El enfoque sociológico intuitivo-colectivista no es, pues, inocuo; es más bien profundamente dañino, en la medida en que nos puede llevar fácilmente de regreso al tribalismo y al menosprecio de la democracia. Pues ¿qué más individualista ―esta vez en el buen sentido de la palabra― que la democracia, en donde cada ciudadano equivale a un voto?
El mayor peligro para nuestra sociedad, y especialmente para nuestra democracia, no es pues esa caricatura de individualismo, en la que muchos quieren hacernos creer; el problema es el colectivismo, el tribalismo y la destrucción de la libertad y la responsabilidad individual que ellos conllevan.

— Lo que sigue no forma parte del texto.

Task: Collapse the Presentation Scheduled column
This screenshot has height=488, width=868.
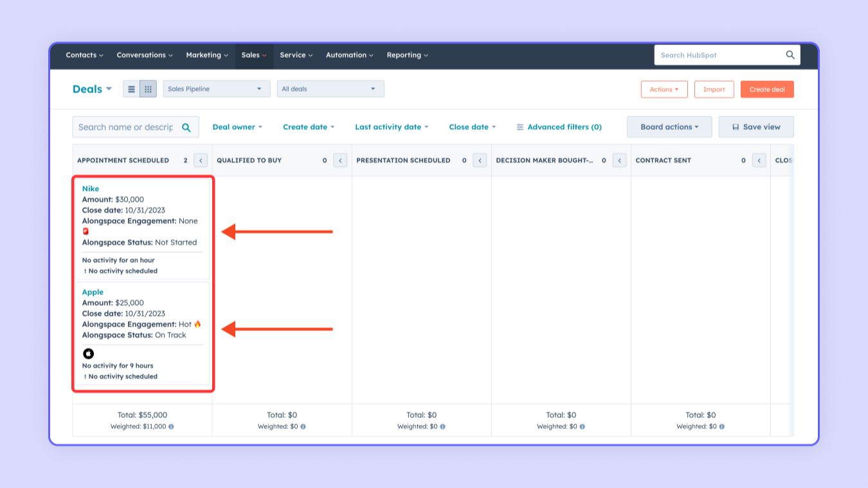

Esperemos que, con el pasar de los días, con más calma y menos apasionamientos, los analistas políticos nacionales puedan ver el panorama con más claridad y abandonen paulatinamente los sociologismos de la intuición y el colectivismo, no sea que tengamos que seguir repitiendo lo que señaló hace un siglo el mismísimo Max Weber: “La mayor parte de lo que por ahí circula bajo el nombre de sociología es pura patraña”.
Columna de opinión, publicada en El Líbero el 25 de diciembre de 2019.